The value of the payment with respect to the tandem SAR may be no more than 100 percent of the difference between the exercise price of the underlying Option and the Fair Market Value of the Shares subject to the underlying Option at the time the tandem SAR is exercised.

  (d) Payment of SAR Benefit. Upon exercise of a SAR, the Grantee shall be entitled to receive payment from the Company in an amount determined by multiplying:

  (i) the excess of the Fair Market Value of a Share on the date of exercise over the SAR exercise price; by

  (ii) the number of Shares with respect to which the SAR is exercised;

provided,     that the Administrator may provide in the Award Agreement that the benefit payable on exercise of an SAR shall not exceed such percentage of the Fair Market Value of a Share on the Date of Grant as the Administrator shall specify. As determined by the Administrator, the payment upon exercise of an SAR may be in cash, in Shares that have an aggregate Fair Market Value (as of the date of exercise of the SAR) equal to the amount of the payment, or in some combination thereof, as set forth in the Award Agreement.

    8.            Stock Awards.

  (a) Authorization to Grant Stock Awards. Subject to the terms and conditions of the Plan, the Administrator may grant Stock Awards to Employees or Consultants from time to time. Each Stock Award shall be evidenced by an Award Agreement that shall set forth the conditions, if any, which will need to be timely satisfied before the grant will be effective and the conditions, if any, under which the Grantee’s interest in the related Stock will be forfeited. No more than 100,000 Shares may be granted pursuant to Stock Awards to an individual Grantee in any fiscal year.

  (b) Code Section 162(m) Provisions.

  (i) Notwithstanding any other provision of the Plan, if the Compensation Committee of the Board (the “Compensation Committee”) determines at the time a Stock Award is granted to a Grantee that such Grantee is, or may be as of the end of the tax year for which the Company would claim a tax deduction in connection with such Stock Award, a “covered employee” within the meaning of Section 162(m)(3) of the Code, and to the extent the Compensation Committee considers it desirable for compensation delivered pursuant to such Stock Award to be eligible to qualify for an exemption from the limit on tax deductibility of compensation under Section 162(m) of the Code, then the Compensation Committee may provide that this Section 8(b) is applicable to such Stock Award under such terms as the Compensation Committee shall determine.

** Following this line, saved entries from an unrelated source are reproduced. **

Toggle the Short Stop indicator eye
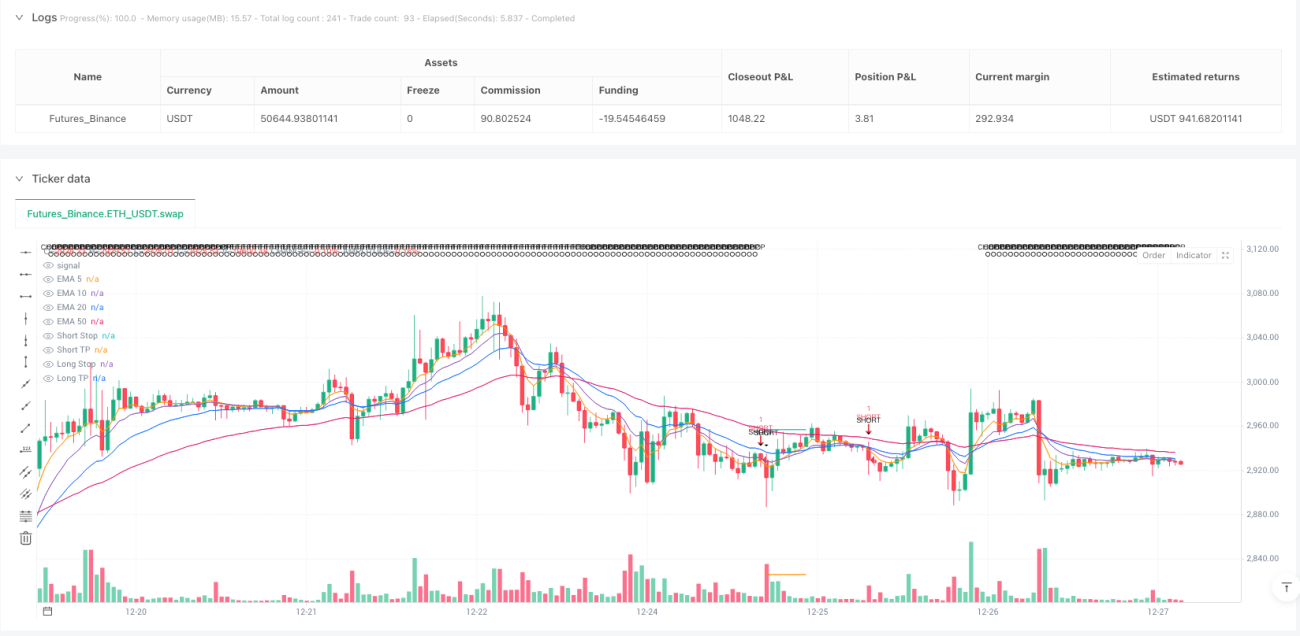 (x=48, y=335)
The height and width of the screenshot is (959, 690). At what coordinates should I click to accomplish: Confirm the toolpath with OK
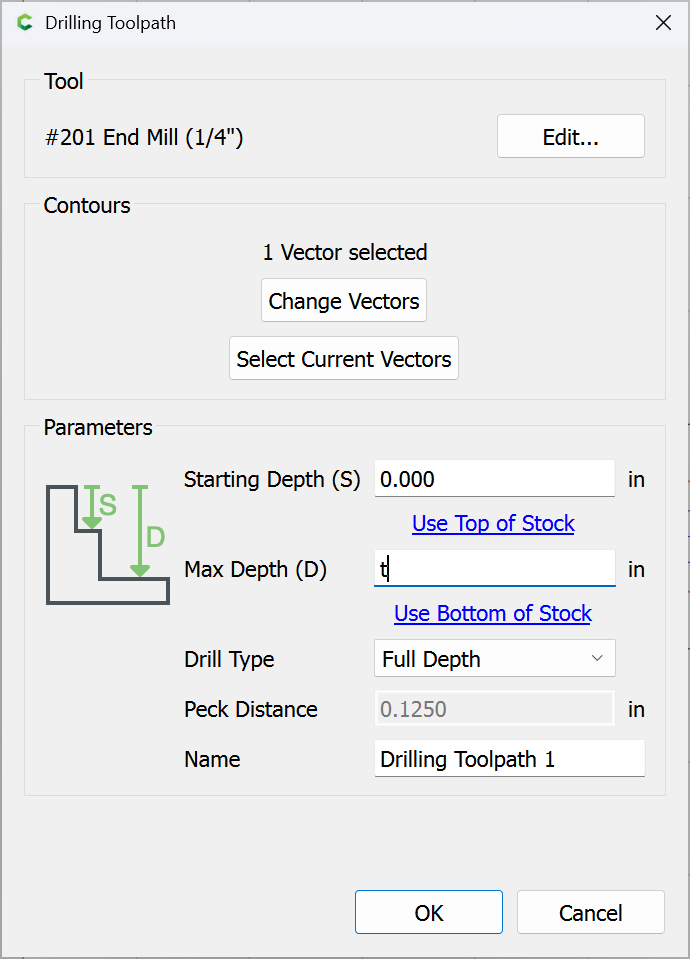[x=429, y=913]
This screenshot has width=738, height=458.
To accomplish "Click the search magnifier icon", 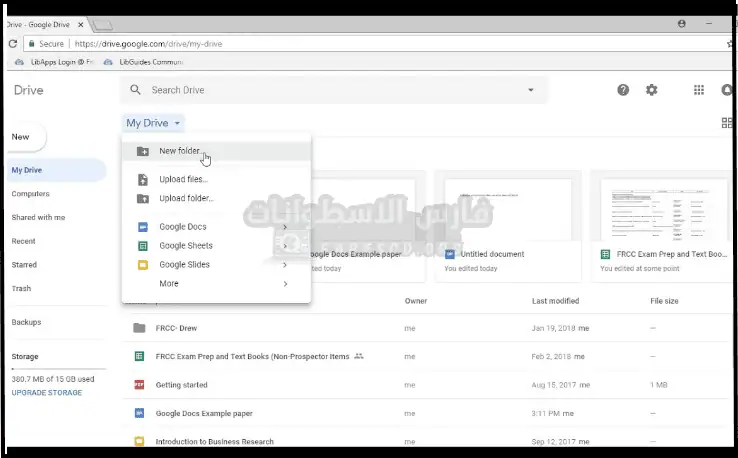I will (136, 90).
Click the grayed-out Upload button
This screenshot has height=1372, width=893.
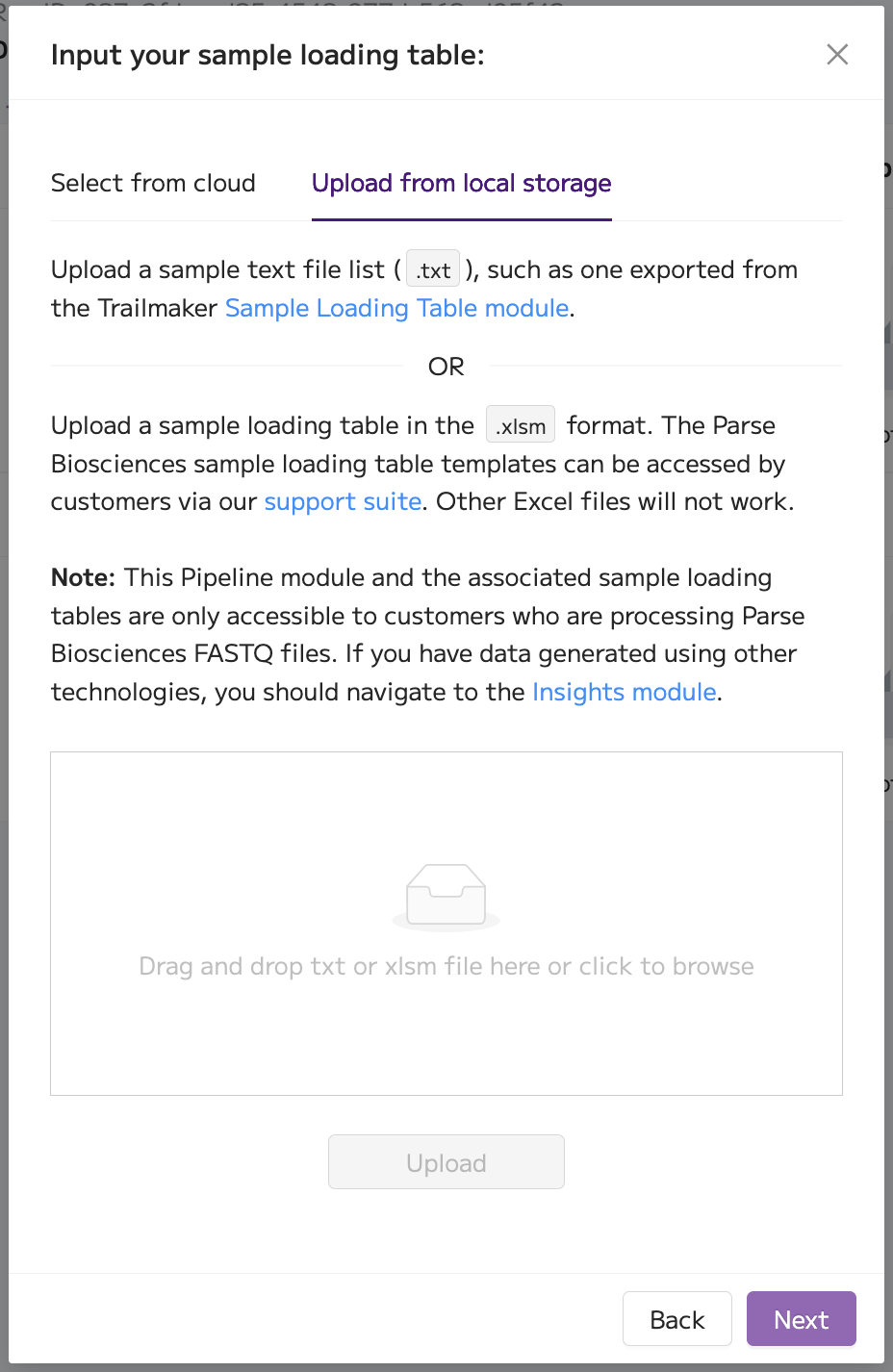pos(446,1162)
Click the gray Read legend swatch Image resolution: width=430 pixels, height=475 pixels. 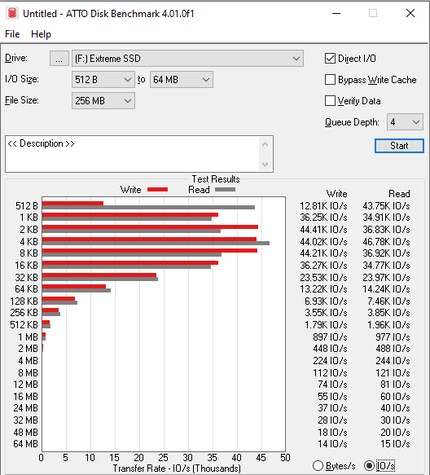coord(225,190)
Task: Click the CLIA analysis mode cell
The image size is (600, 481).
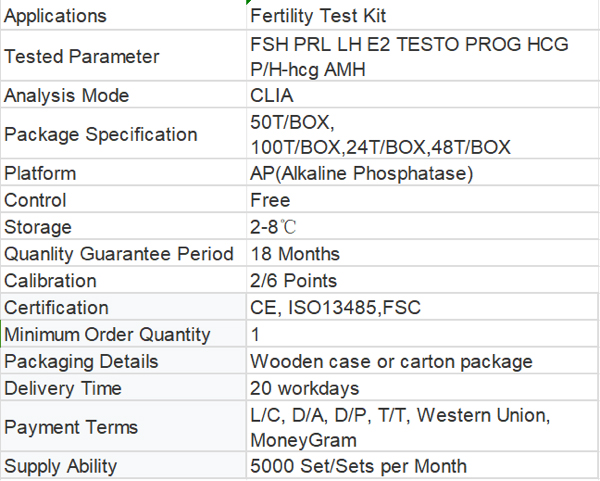Action: [275, 96]
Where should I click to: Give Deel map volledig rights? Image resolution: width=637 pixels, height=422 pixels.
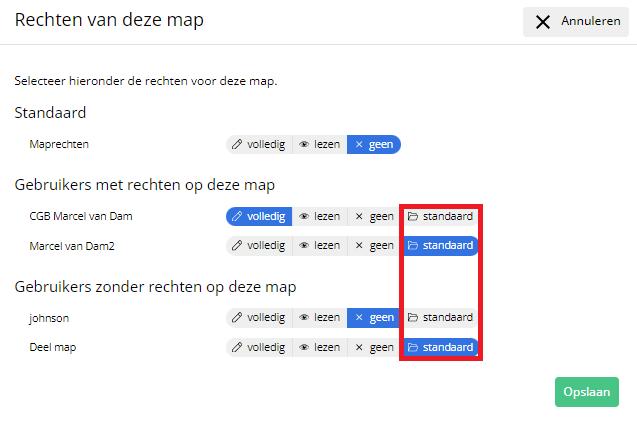pos(259,347)
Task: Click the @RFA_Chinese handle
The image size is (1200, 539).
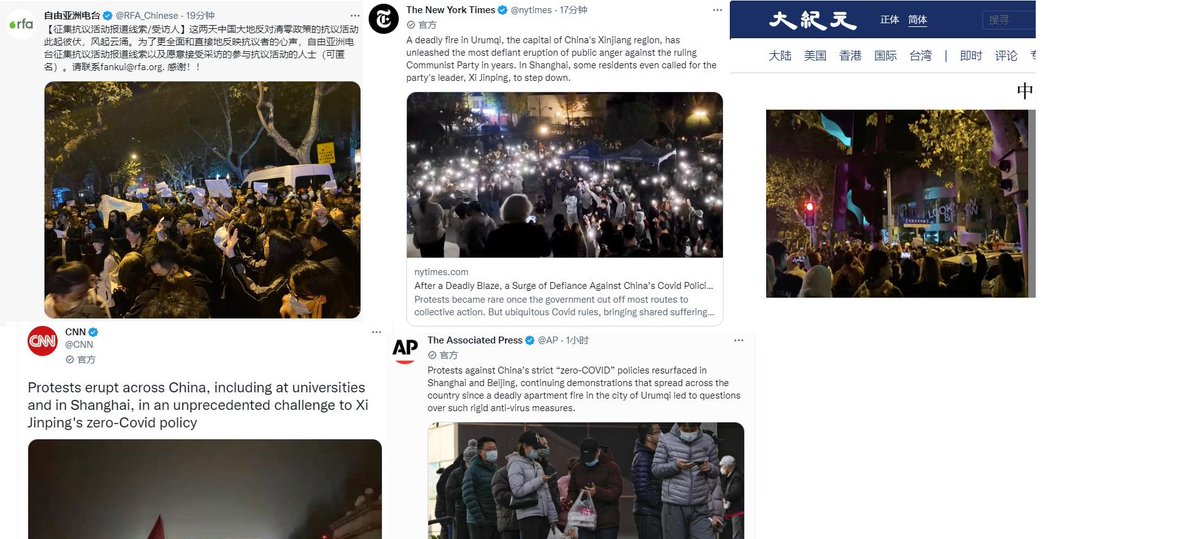Action: point(147,16)
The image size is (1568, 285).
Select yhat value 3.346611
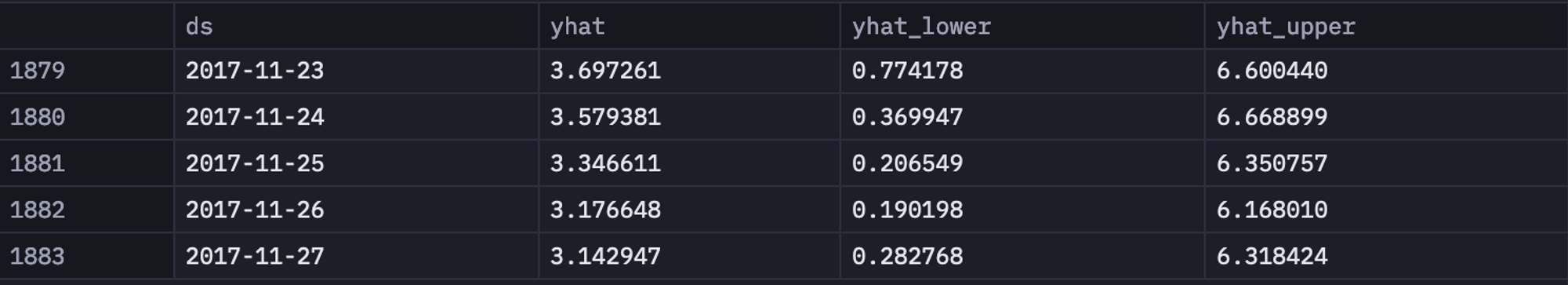(605, 163)
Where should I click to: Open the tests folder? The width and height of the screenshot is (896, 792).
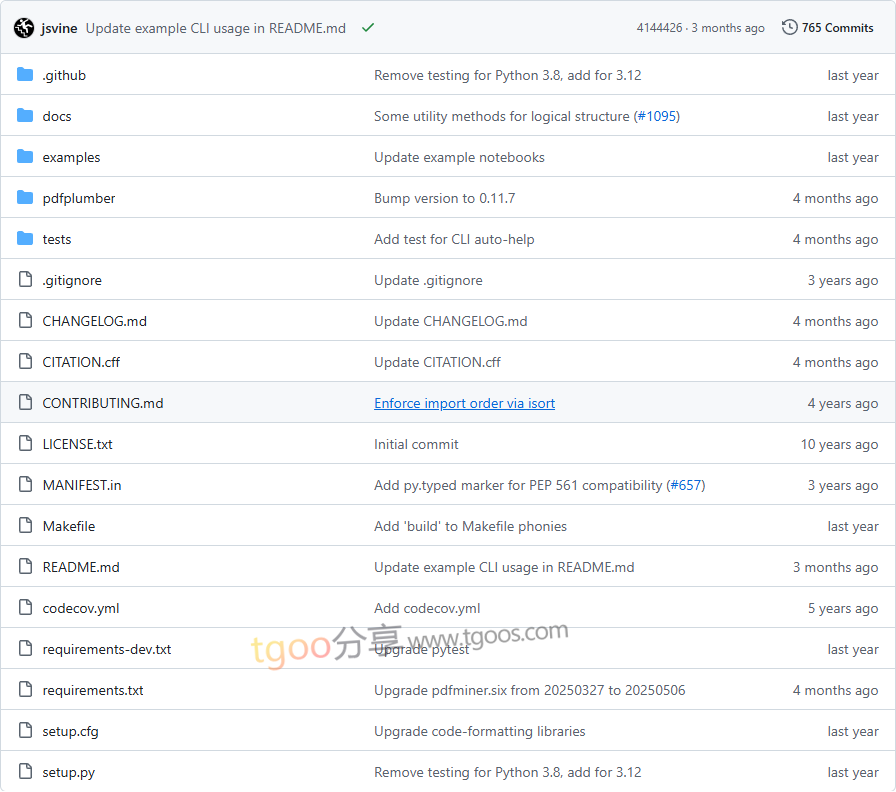[57, 239]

  (ii) If a Stock Award is subject to this Section 8(b), then the lapsing of restrictions thereon and the distribution of Shares pursuant thereto, as applicable, shall be subject to satisfaction of one, or more than one, objective performance targets. The Compensation Committee shall determine the performance targets that will be applied with respect to each Stock Award subject to this Section 8(b) at the time of grant, but in no event later than 90 days after the commencement of the period of service to which the performance target(s) relate. The performance criteria applicable to Stock Awards subject to this Section 8(b) will be one or more of the following criteria: (A) stock price; (B) average annual growth in earnings per share; (C) increase in shareholder value; (D) earnings per share; (E) net income; (F) return on assets; (G) return on shareholders’ equity; (H) increase in cash flow; (I) operating profit or operating margins; (J) revenue growth of the Company; and (K) operating expenses.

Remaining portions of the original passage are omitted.